6 Giugno 2014, di Redazione Wall Street Italia

BANGKOK (WSI) – Da oltre due settimane è in corso in Thailandia il colpo di stato militare capeggiato dal generale Prayuth Chan Ocha e annunciato dallo stesso con un messaggio televisivo diffuso a reti unificate lo scorso giovedi 22 maggio.

La terra del sorriso ha assistito così ad un susseguirsi di eventi che ormai conosce bene: si tratta infatti del dodicesimo colpo di stato organizzato dall’esercito dalla fine della monarchia assoluta nel 1932 ad oggi (l’ultimo solo nel 2010), preceduto da mesi di disordini e proteste, culminato con l’approvazione della legge marziale e il successivo coup, quale risultato del fallimento dei tentativi di conciliazione tra le diverse fazioni politiche in lotta da mesi. La giunta militare che ha preso il potere mira tuttavia a ristabilire l’ordine e ad attuare quelle riforme necessarie per un nuovo governo civile, e non militare, piuttosto che a instaurare un regime di violenza.

A distanza di 14 giorni, il coprifuoco, inizialmente imposto dalle 10pm alle 5am, è stato ridotto da mezzanotte alle 4am, mentre i canali radio e televisivi, sebbene ancora filtrati e controllati, hanno abbandonato la ripetizione dei messaggi e degli inni militari dei primi giorni.

Insieme ad una leggera flessione del turismo, la vita quotidiana e diurna a Bangkok ne ha risentito in modo marginale, nonostante le proteste in corso nella zona di Ratchaprasong. Insomma nelle strade non si vede praticamente nulla che faccia pensare a un golpe militare e non ci sono conseguenze di impatto sul “giorno per giorno” di thailandesi o residenti stranieri (i “farang”) tra cui noi italiani.

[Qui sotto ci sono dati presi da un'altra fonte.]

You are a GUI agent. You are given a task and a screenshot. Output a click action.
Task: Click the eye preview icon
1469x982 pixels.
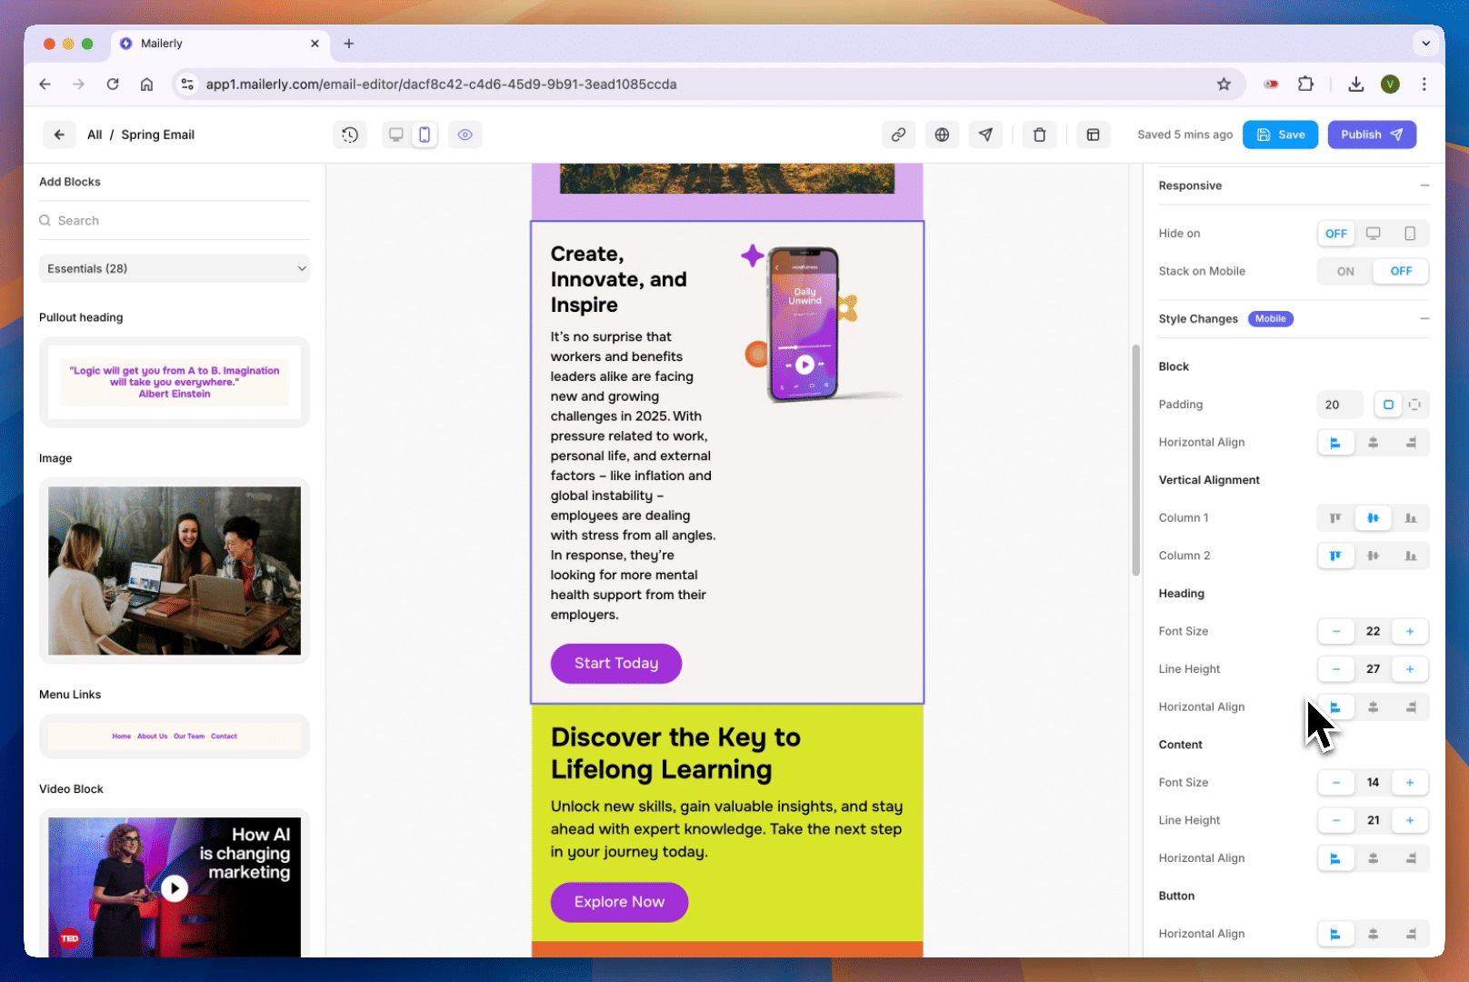point(465,135)
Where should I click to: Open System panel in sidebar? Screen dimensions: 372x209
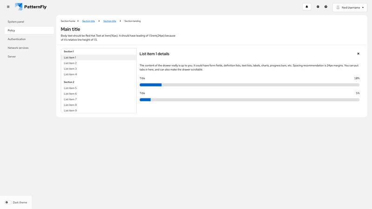pos(16,22)
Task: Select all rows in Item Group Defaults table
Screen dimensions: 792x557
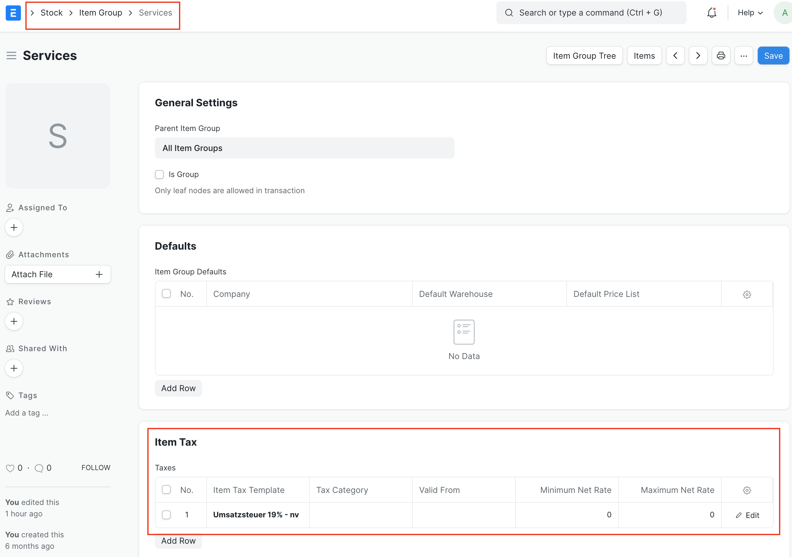Action: pos(166,293)
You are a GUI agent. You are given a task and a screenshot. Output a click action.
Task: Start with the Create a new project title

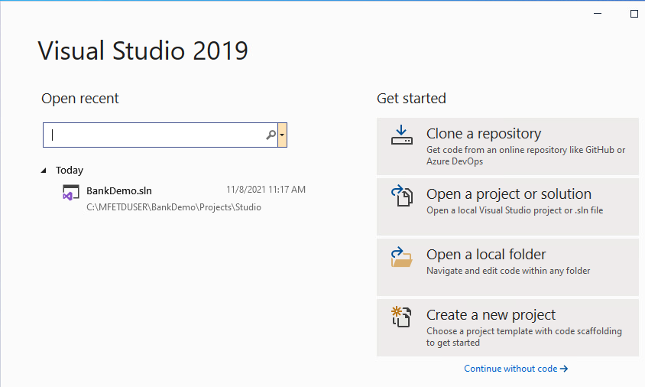[491, 315]
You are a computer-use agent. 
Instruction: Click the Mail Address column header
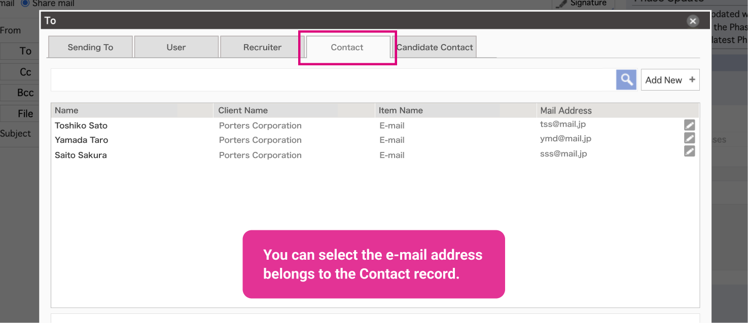566,110
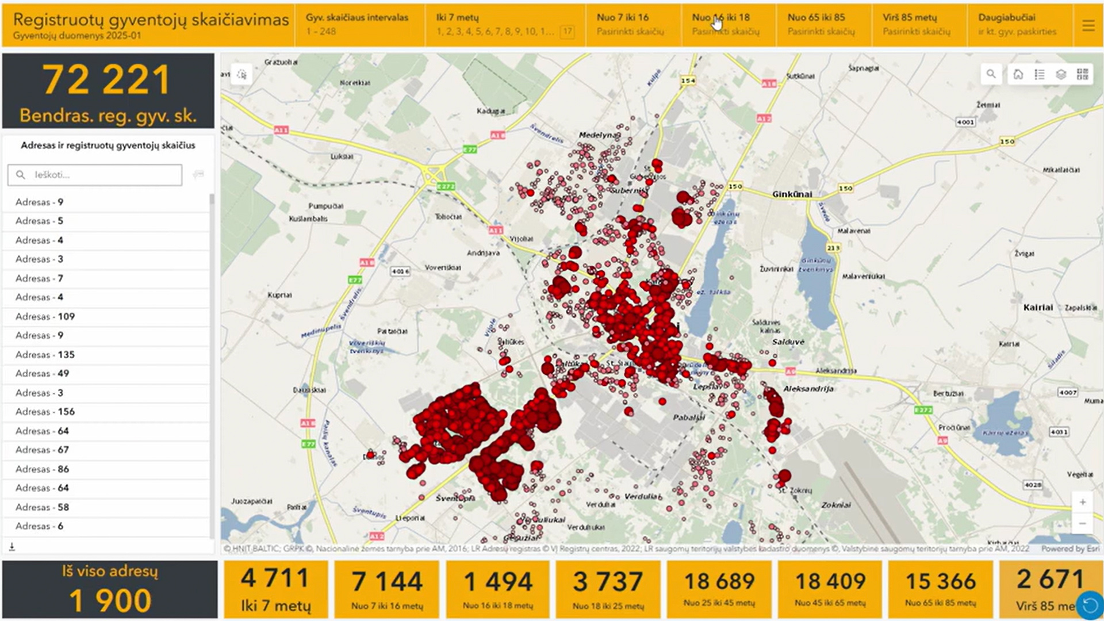
Task: Click the download icon below address list
Action: [x=12, y=547]
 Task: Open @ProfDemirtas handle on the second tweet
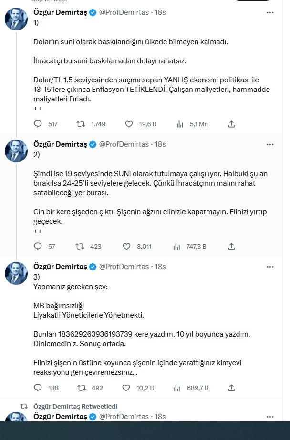(x=124, y=144)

In questi giorni, come all’inizio del colpo di stato, la vita al centro di BKK è rimasta immutata. Non è certo come i colpi di stato del 2006 o del 2010, in quei giorni si vedevano carri armati e militari ad ogni angolo.

L’economia del Paese, minata soprattutto sul fronte interno, aveva già incassato i primi colpi dopo mesi e mesi di instabilità politica, riportando una crescita al di sotto delle aspettative nel primo trimestre, con una contrazione del PIL pari al 2.1 % rispetto al precedente trimestre, mentre le previsioni di crescita per il 2014 sono passate dal 3 – 4% all’1,5 – 2,5 %.

Mentre si attende la riunione della Banca centrale, prevista per il 18 Giugno e dalla quale ci si aspetta un taglio dei tassi di interesse, fermi ora al 2%, il governo ad interim della giunta ha già risolto “la questione del riso”, uno dei punti cruciali nelle dinamiche di protesta del Paese. Un’operazione costata 35miliardi di baht (e che ne prevede altri 50miliardi) ma che ne ha già visto gli effetti positivi, con l’indice di fiducia dei consumatori salito di 10 punti negli ultimi giorni.

Su questo scenario politico interno, non è possibile trascendere dai Paesi limitrofi, ovvero dall’ASEAN, l’associazione politica ed economica tra 10 Paesi del Sud Est Asiatico, e di cui la Thailandia è la seconda economia piu importante. L’Unione prevede entro il 2015 il completamento dell’area di libero scambio tra i Paesi membri e, nonostante il principio di non interferenza, le questioni interne che possono avere risvolti regionali non sono taboo per gli altri paesi.

La Thailandia non puo’ quindi che tenere conto del suo impegno e delle sue scadenze nel risolvere nel piu breve tempo possibile i suoi problemi di instabilità politica interna.